おがた あきこ:董事長、OISHIエンジニアリング㈱代表取締役
神奈川県川崎市出身。留学経験後、日本と海外の文化や交流に興味をもち、旅行専門卸業勤務を経て、中小企業向け業務システム会社を立ち上げ。中国浙江省・杭州市にて業界経験ゼロから金型メーカーを事業承継。日本では金型商社事業と工業・農業系地方創生・海外ビジネス交流事業も手がける。
日本人にとって馴染み深い大連
JETRO の統計によると、大連市における日本企業の数は2023 年現在で約1,700 社、約3,000 人の日本人が住んでいるそうです。大連市には中国最大の日本語教育施設である大連外国語大学があり、日本語人材が豊富であることに加えて、海に面した地形や気候など、日本人にとって活動しやすいエリアの一つでもあります。また、中国東北地区で日本企業の進出が最も多く、その約60 %が製造業であることから「日本製造業の北の集積地」と言われています(図1)。
タフな金型産業ネットワーク
1990 年代に日本のメーカーが経済技術開発区に拠点を構えていく中で、特に金型用部品の製造・販売企業の進出がきっかけとなり、地元金型企業と日本のメーカーの交流が活発化していきました。
大連の金型工業協会は、経済技術開発区や市の工業技術交流センターなどの協力のもと、日本の技術者やメーカーとのコミュニケーションを重ねながら、日本の品質管理や生産管理、技術を学び、材料や表面処理などを手がける地元金型関連企業との関係づくりにも積極的に取り組んできました。日本品質のものが何でも揃う地元の金型関連産業のネットワークは、金型工業協会の大きな収穫であり、特色の一つになりました。

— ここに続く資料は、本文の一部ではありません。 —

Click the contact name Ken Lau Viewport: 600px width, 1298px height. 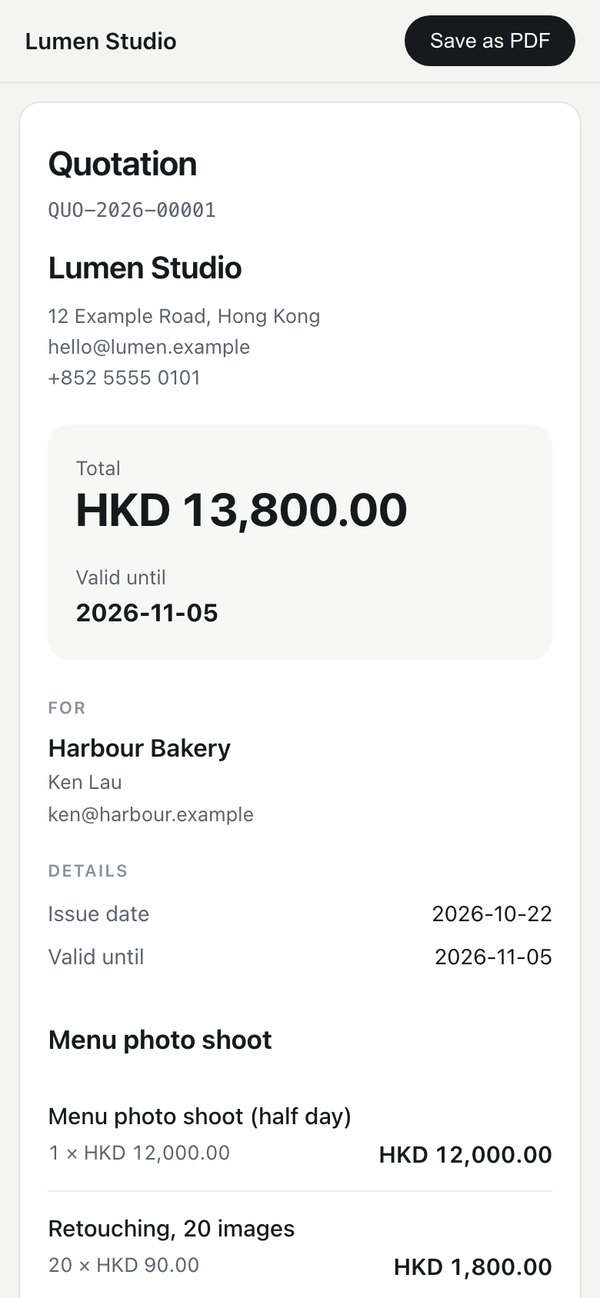[85, 782]
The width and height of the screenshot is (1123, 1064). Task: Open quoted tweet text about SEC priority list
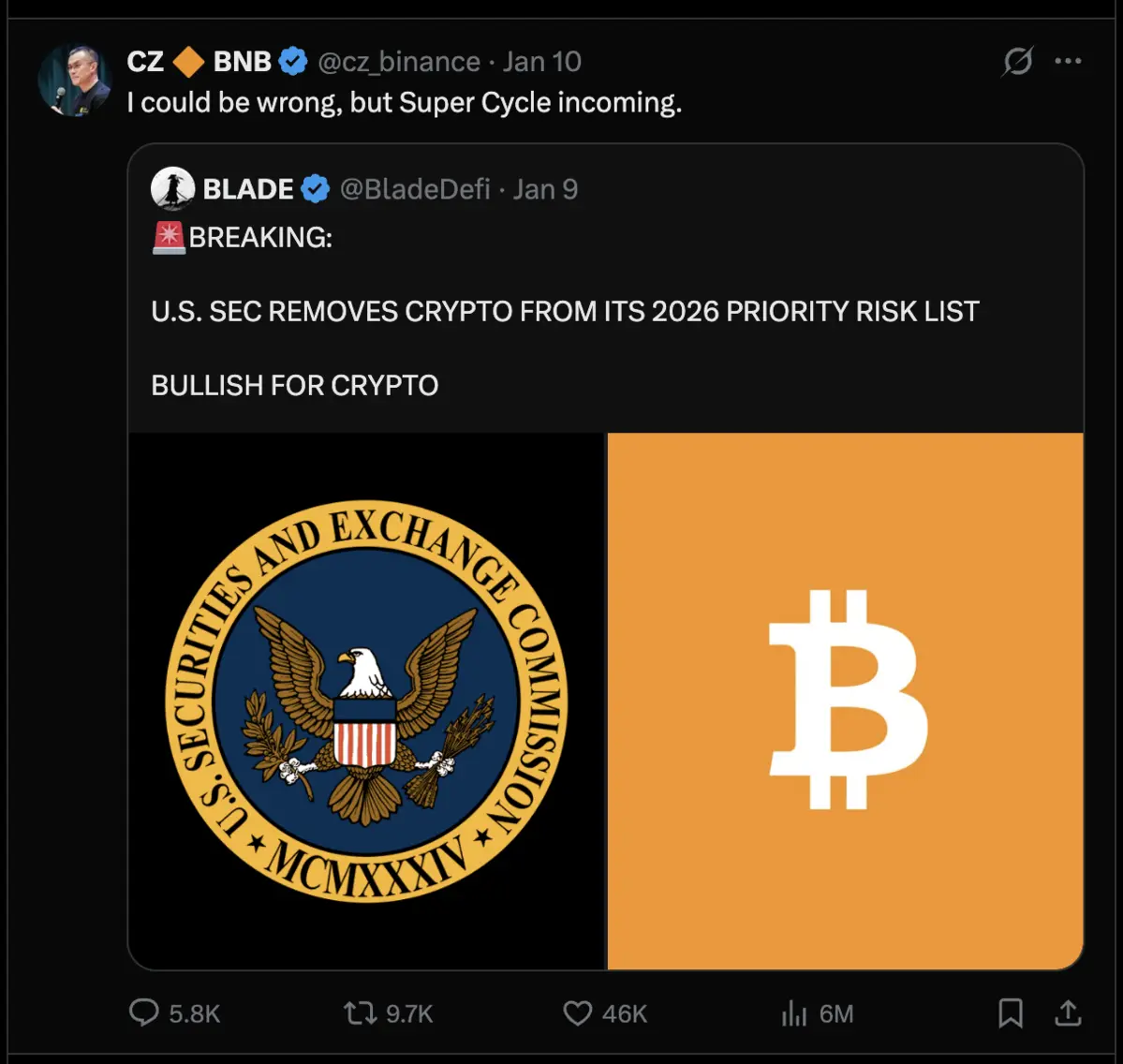565,311

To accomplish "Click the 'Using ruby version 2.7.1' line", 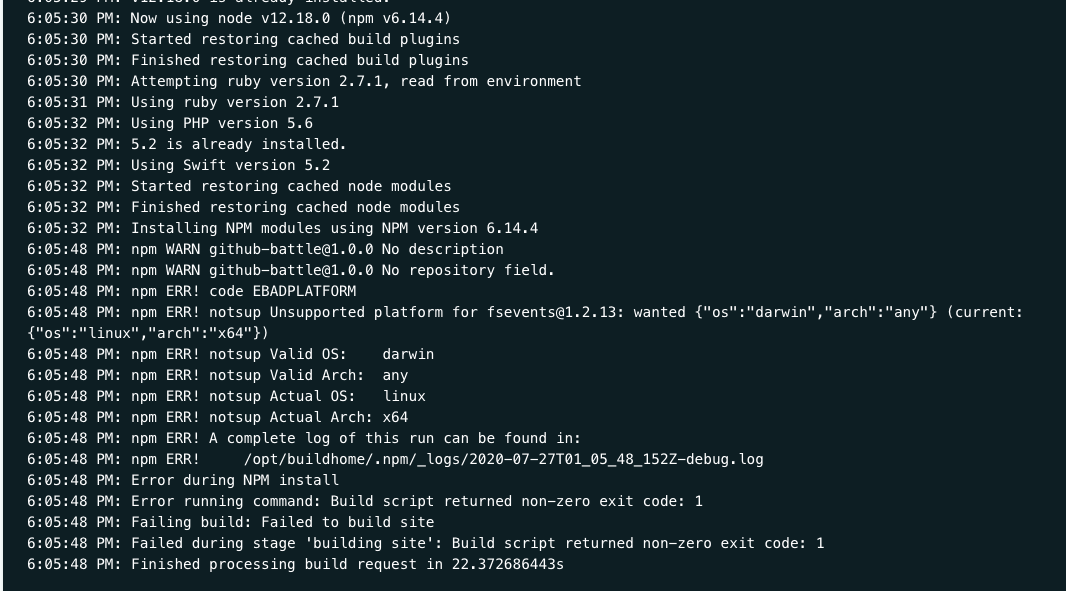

こうして日本の多種多様なビジネス習慣を柔軟に受け入れたことで、大連では中国のほかのエリアとは違った、強靱な金型産業ネットワークが構築されました。メンバー同士で得意分野の情報を共有し、国内外の展示会へ共同出展するなど、緩やかな協力体制が形成されています。
「大連を離れる理由がない」
大連鴻森精密模具有限公司は、ダイカスト金型製作をメイン事業として2006 年にスタートした企業です。当時、大連には中大型ダイカスト金型の設計から製造まで対応できる企業が数社しかなく、自動車関連などの成長産業は主要な顧客となりました。

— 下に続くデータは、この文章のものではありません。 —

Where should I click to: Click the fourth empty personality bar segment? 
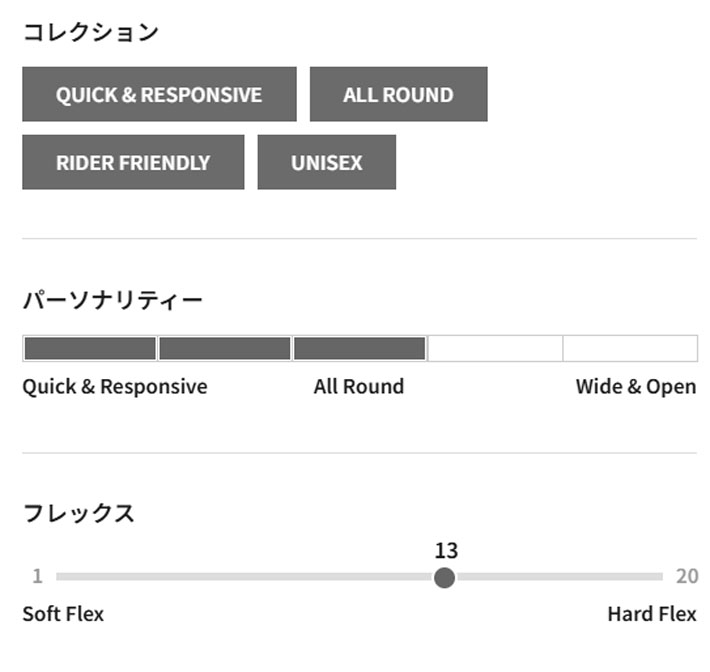pyautogui.click(x=495, y=348)
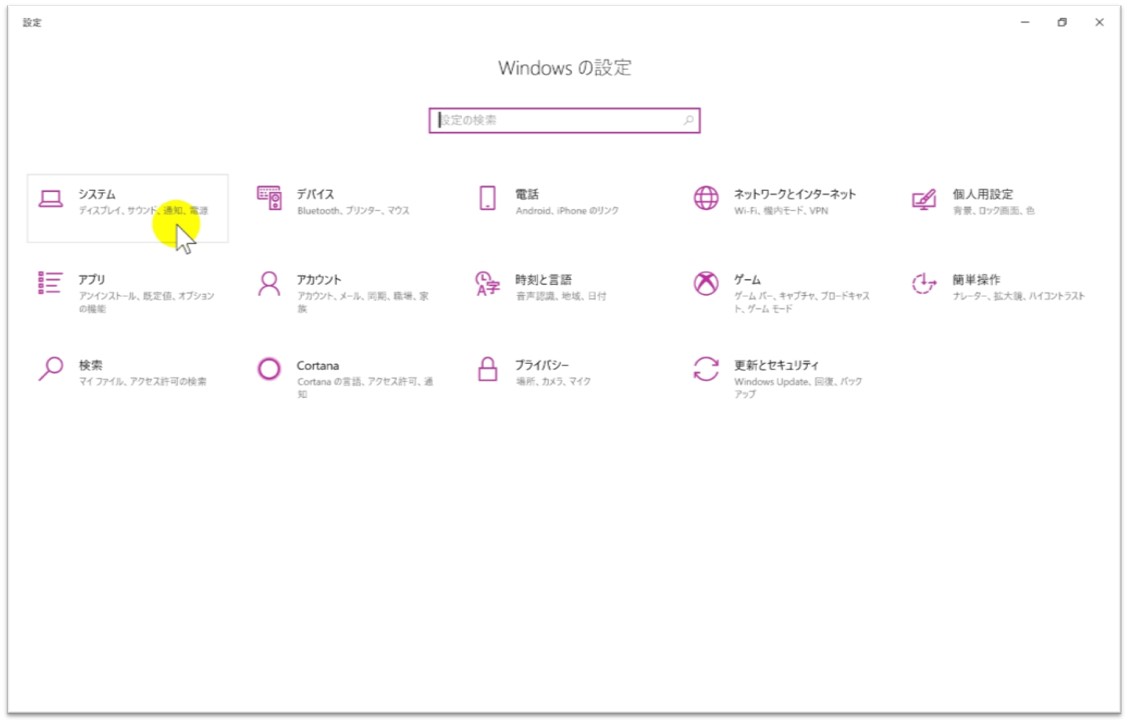Click the ゲーム Xbox icon
Image resolution: width=1128 pixels, height=723 pixels.
706,284
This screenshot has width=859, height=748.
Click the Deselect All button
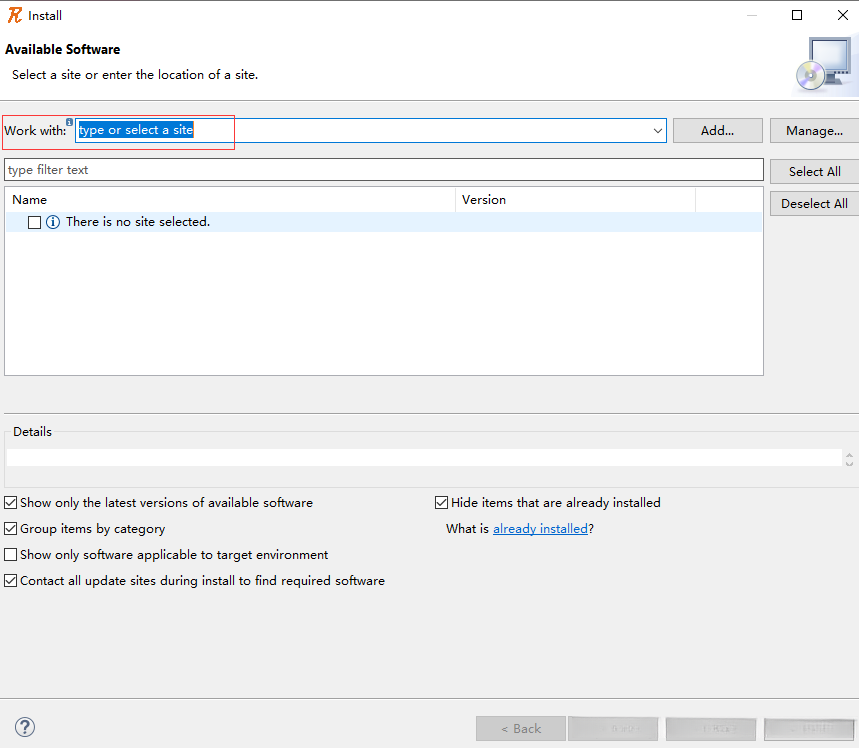814,204
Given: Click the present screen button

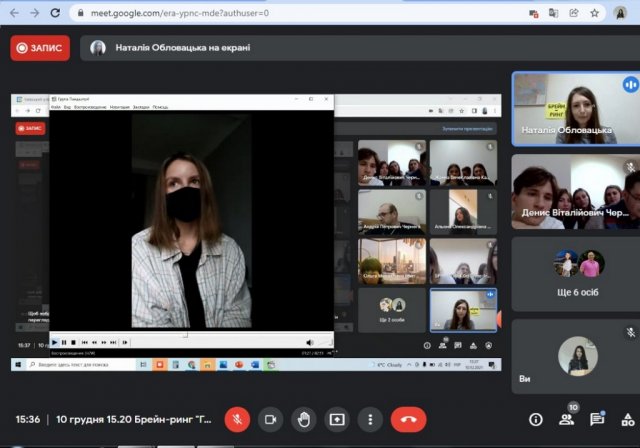Looking at the screenshot, I should tap(337, 419).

規模拡大を続けながらも、新技術の研究や製造と検査の一体化を進め、治具製作にも積極的に取り組み、会社設立10 年にも満たない2014 年にはダイカスト成形部門を設立、金型設計から成形まで幅広いサービスの提供を始めました。ISO9001、14001、IATF16949などの「国際規格に沿った管理」と、「積極的に技術を向上させて市場に還元する取組み」、顧客ニーズを満足させる「ワンストップサービス」の対応など、安定した経営を続けています。中国が2001年にWTOへ加盟して国際資本が国内に流れ込み、中国経済全体が急速に発展していた時代に、その流れに乗りながらも今自分たちがやるべきことを判断し、自分たちのペースを保つことは経営者にとって勇気のいる選択だったと思います。

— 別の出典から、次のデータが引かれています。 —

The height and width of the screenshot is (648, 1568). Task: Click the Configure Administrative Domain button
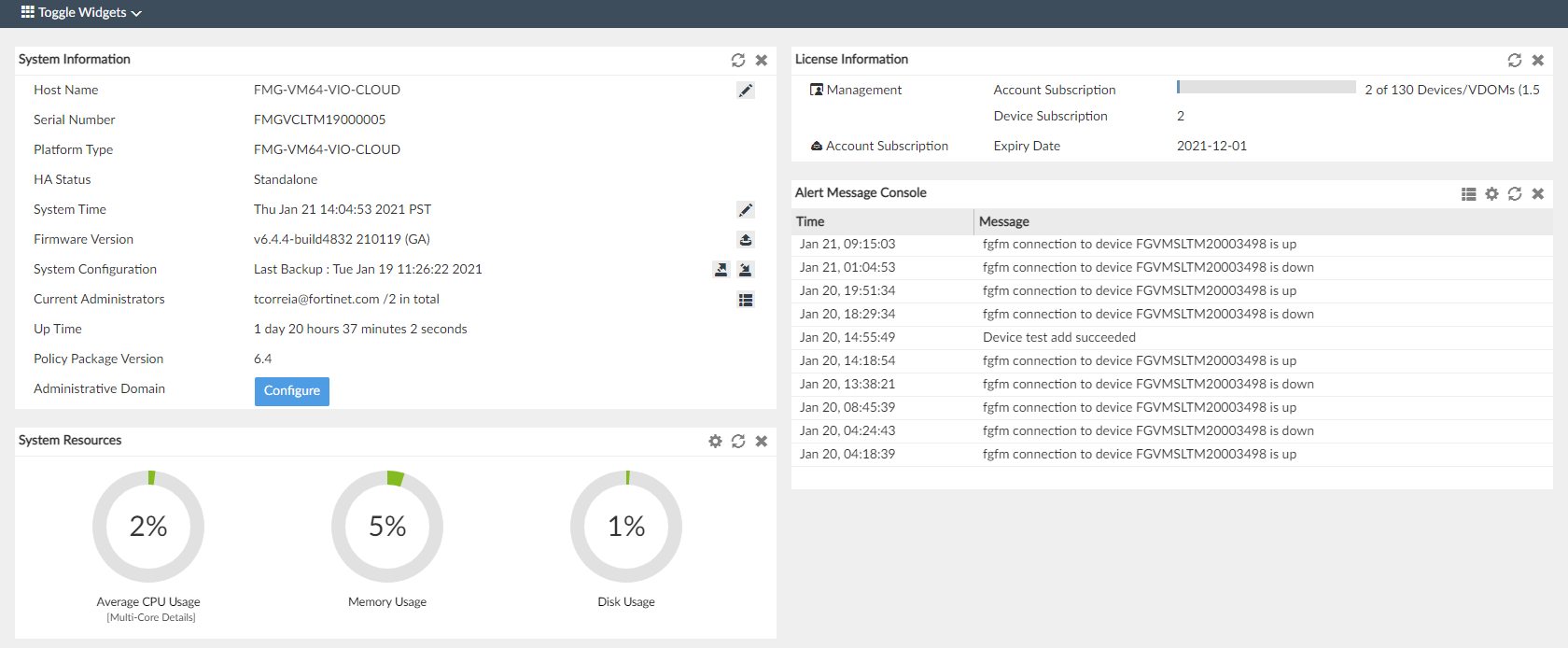click(291, 391)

同社の于丽娜副総経理は、「金型関連サプライチェーンが完全に整っていて、サプライチェーン全体の質も高い。大連を離れる理由がない」と言い切ります。ダイカスト成形部門を立ち上げたことで、金型材料やメンテナンスへの意識がさらに高まり、新しい加工方法や治具の開発にも着手しています。今では40 人近くの技術者が在籍し、関連特許も数多く保有しています。最適な焼入れやめっき処理など、外部の専門家たちのネットワークという「後ろ盾」があるからこそできることが増え、自信をもって進んでいけたのだと思います。2020 年にはプラスチック金型や成形に強みをもつ企業を正式に傘下に収め、業務の幅はさらに拡大しています。
日本にいる錯覚を覚える金型メーカー
「金型設計・製作」から「金型設計・製作+成形」、「金型設計・製作+成形+R&D」へとビジネス形態を変えて約20 年間を歩み続けている同社の、1 万㎡以上ある敷地の門をくぐると、静かでほっとするような落ち着きを感じます。と言うのも、工場内には合計で100 台以上の成形機や工作機械、検査用設備などがありますが、ゆったり設計で5S 活動が行き届いているのが一目瞭然だからです(図2)。稼働していない設備はほぼなく、音はしているのになぜか「静かで落ち着く」工場で、日本の工場を見学しているような錯覚を覚えます。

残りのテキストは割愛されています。